The CIA were supporting the jihadists until 1991 ish (After Soviet union), they even gave them textbooks!
“Look how that turned out” is a reference to the fact that after the soviets left the jihadists in power then targeted Americans, specifically on 9/11
-
In the twilight of the Cold War, the United States spent millions of dollars to supply Afghan schoolchildren with textbooks filled with violent images and militant Islamic teachings, part of covert attempts to spur resistance to the Soviet occupation.
The primers, which were filled with talk of jihad and featured drawings of guns, bullets, soldiers and mines, have served since then as the Afghan school systems core curriculum. Even the Taliban used the American-produced books, though the radical movement scratched out human faces in keeping with its strict fundamentalist code.
-
Look how that turned out is a reference to the fact that after the soviets left the jihadists in power then targeted Americans, specifically on 9/11”
Incorrect. The statement shows ignorance of history by Paul.
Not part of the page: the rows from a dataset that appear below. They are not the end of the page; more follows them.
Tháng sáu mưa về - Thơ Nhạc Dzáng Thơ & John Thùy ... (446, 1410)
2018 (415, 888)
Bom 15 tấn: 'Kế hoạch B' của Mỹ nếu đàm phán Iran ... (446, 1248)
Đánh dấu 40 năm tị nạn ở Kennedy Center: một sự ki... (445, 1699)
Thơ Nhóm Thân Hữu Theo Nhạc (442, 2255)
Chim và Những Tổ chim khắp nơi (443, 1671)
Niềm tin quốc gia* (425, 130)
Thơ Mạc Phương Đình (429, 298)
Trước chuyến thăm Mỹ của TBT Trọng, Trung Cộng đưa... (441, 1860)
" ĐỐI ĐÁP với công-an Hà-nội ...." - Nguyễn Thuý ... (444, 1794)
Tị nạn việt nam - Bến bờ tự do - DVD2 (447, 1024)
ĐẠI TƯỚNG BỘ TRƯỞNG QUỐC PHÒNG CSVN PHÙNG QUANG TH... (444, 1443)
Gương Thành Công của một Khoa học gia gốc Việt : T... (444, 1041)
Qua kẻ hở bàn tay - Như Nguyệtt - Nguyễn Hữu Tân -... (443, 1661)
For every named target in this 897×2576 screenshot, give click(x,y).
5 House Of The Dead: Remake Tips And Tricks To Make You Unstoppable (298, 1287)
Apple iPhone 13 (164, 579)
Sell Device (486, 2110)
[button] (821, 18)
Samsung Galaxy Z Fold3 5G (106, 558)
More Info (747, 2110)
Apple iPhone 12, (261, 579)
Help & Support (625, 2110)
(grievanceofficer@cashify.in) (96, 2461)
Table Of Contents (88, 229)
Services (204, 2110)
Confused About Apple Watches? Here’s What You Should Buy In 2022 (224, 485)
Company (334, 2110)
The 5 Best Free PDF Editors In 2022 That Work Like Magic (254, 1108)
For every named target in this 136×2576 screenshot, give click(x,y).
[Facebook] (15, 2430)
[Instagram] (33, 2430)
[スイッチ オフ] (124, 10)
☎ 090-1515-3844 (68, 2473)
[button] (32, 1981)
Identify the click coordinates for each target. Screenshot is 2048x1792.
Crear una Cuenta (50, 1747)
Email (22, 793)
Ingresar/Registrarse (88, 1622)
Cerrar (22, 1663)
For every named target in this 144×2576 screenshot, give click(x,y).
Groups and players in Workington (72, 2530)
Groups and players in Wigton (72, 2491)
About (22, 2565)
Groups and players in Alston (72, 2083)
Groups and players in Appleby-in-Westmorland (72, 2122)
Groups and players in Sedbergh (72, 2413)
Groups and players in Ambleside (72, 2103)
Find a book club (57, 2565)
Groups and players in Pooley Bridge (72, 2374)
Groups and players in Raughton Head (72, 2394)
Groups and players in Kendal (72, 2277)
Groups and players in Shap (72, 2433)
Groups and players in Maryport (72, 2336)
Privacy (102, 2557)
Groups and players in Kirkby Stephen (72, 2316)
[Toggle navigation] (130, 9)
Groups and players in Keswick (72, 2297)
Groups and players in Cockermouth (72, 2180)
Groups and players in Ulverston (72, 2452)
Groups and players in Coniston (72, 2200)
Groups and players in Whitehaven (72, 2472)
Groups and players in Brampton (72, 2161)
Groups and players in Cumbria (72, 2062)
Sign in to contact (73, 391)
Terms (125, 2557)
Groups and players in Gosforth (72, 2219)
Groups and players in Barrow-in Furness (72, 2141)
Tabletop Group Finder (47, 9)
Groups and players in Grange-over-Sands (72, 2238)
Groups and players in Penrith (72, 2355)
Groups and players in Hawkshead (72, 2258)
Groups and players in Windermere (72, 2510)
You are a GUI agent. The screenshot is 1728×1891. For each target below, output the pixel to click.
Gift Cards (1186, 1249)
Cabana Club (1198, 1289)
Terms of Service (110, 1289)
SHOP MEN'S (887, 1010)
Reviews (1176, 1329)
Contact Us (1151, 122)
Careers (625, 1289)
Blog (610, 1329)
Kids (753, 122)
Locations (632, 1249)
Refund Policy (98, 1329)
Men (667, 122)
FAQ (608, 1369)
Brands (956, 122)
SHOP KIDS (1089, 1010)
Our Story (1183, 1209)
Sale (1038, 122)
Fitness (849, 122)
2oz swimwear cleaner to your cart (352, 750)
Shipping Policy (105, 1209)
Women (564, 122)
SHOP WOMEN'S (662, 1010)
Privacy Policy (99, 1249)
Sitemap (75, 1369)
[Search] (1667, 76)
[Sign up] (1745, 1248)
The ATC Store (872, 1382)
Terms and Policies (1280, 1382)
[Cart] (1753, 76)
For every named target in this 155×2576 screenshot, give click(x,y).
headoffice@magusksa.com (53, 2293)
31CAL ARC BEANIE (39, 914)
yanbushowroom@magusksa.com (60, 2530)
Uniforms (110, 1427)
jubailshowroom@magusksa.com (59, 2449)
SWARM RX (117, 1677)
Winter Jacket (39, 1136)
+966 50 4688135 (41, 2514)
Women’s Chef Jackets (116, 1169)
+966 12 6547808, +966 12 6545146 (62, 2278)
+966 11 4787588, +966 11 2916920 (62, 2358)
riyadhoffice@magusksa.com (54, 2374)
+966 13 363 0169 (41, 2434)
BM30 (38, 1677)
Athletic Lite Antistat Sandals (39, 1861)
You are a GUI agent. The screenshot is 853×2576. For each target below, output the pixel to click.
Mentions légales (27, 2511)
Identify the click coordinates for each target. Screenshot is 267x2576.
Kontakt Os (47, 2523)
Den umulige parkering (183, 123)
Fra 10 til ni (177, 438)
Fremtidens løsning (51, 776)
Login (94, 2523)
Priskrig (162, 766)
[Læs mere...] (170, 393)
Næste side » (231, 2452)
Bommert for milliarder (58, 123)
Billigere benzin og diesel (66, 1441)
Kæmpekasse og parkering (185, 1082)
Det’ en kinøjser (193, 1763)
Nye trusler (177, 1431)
First of all, we supported a “Northern Alliance” of Afghans. Afghans being the important word. The Taliban are a group consisting of foreigners, primarily. We never supported the outside jihadists..
In fact, a guy named Massoud, who was the leader of the Afghans we supported was assasinated by either a foreign Taliban or Al Qeada spy, a few months prior to 9-11.
9-11 had nothing to do with the Afgans we supported. Actually, even the Taliban were only indirectly involved in allowing the AQ faction to base and train in Afghanistan.
-
They supported the mujahideen, and the mujahideen even sent a small contingent to the 1991 Gulf War. But few in the West were referring to those groups as "Jihadists" from the early '80s during the Soviet invasion of Afghanistan to the early '90s. They were the mujahideen in those days.
Jihadist is a fairly recent term in Western vocabularies used to refer to Islamic fighters, and it still is not used by our State Department. They mostly used specific names like Al Qaeda or other less general terms than "Jihadists". And we still get the PC definition of "Jihadists" as only some inner religious struggle engaged in by Muslims.
To throw the "Jihadists" term back on the mujahideen the US supported against the Soviet invasion of Afghanistan is getting pretty loose with the facts, or the common use of terms to describe Muslim fighters of various eras.